Tensor Operation on Vector a: Is T a Tensor?

[DougFleming]

A tensor T operates on a vector a and gives:

Ta=a/(magnitude)a

Is this a tensor?

given previous examples of such questions I know that if Ta=3a then T(a+b)=3(a+b)=3a+3b. So I have an idea of how to solve these

Well by looking at what I have if I substituted just like the examples I come up with

T(a+b)=(a+b)/(magnitude) (a+b)

Given this I believe that it isn't a tensor, but should I solve further for the magnitude which will be the square root of vector "a+b". Somehow I am not certain though, should I set T(b) equal to an equation? I am just confused please help

 

[HallsofIvy]

Well, what definition of "tensor" are you using? And what would Ta be if the magnitude of a were 0?

 

[DougFleming]

A tensor transforms a vector into another vector, just like a
dyad. T assigns to an arbitrary vector a to another vector, denoted by Ta and it must satisfy T(au + bv) = aTu + bTv

I believe it would also be for all values other than zero

 

[HallsofIvy]

So far, you have just said that a tensor is a linear transformation- and not all linear transformations are tensors. The crucial point is in that phrase "just like a dyad". What does that mean?

 

[qlinsey]

HI, dear all,

I am very sorry to post my question here since I cannot find where to start a new thread ...sorry ..

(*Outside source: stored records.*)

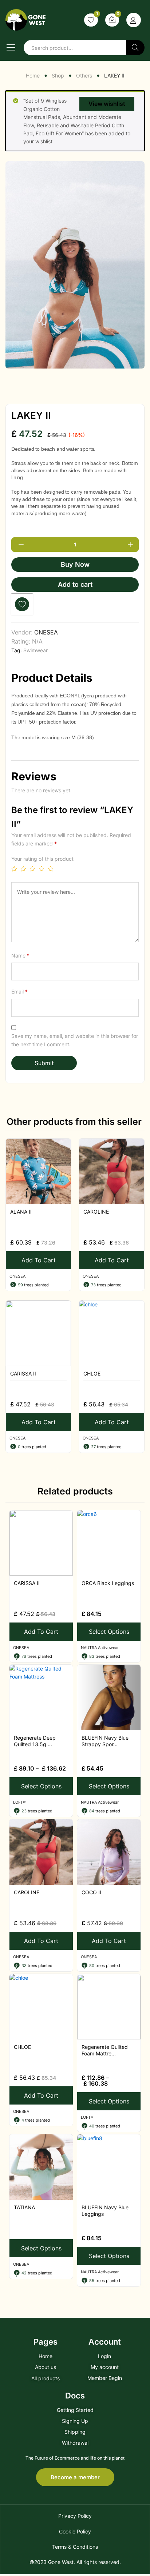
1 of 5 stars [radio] (14, 869)
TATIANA (24, 2207)
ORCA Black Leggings (108, 1583)
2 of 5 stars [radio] (23, 869)
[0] (112, 20)
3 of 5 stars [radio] (32, 869)
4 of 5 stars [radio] (41, 869)
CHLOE (91, 1373)
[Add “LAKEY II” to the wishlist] (22, 604)
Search (135, 47)
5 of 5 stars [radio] (51, 869)
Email (19, 991)
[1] (91, 20)
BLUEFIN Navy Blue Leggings (105, 2210)
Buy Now (75, 564)
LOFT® (19, 1802)
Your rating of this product (42, 859)
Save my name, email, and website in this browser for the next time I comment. (74, 1040)
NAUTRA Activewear (100, 1647)
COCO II (91, 1892)
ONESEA (46, 632)
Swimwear (35, 650)
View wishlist (106, 103)
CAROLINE (96, 1212)
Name (20, 955)
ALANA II (21, 1212)
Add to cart (75, 584)
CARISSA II (23, 1373)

Currently I am reading the paper "spatial scan statistics: approximation and performance study " and confused with section 4.1. I read many times , but still cannot get the meaning how the formula of (4.2) come from and why hi=p /4 can give a very good approximation for the convex function? could you guide me which mathematic theoretic background I should read or...how to understand this part? Futhermore, in fact,I cannot relate lemma 4.2 to the part of explanation using Figure 3 (a),(b).

This paper --spatial scan statistics: approximation and performance study (authors: Deepal Agarwal, Andrew McGregor, etc.) , can be downloaded on website from google searching...


Hope can helpe me to figure out !

thanks !
linsey

 

[HallsofIvy]

There is a "New Topic" button just below the title of each category.

 

[DougFleming]

I GOT IT! I was looking in way to deep into this equation. In a way you check if it is linear and substitute in another variable. Very easy! Thanks for your help!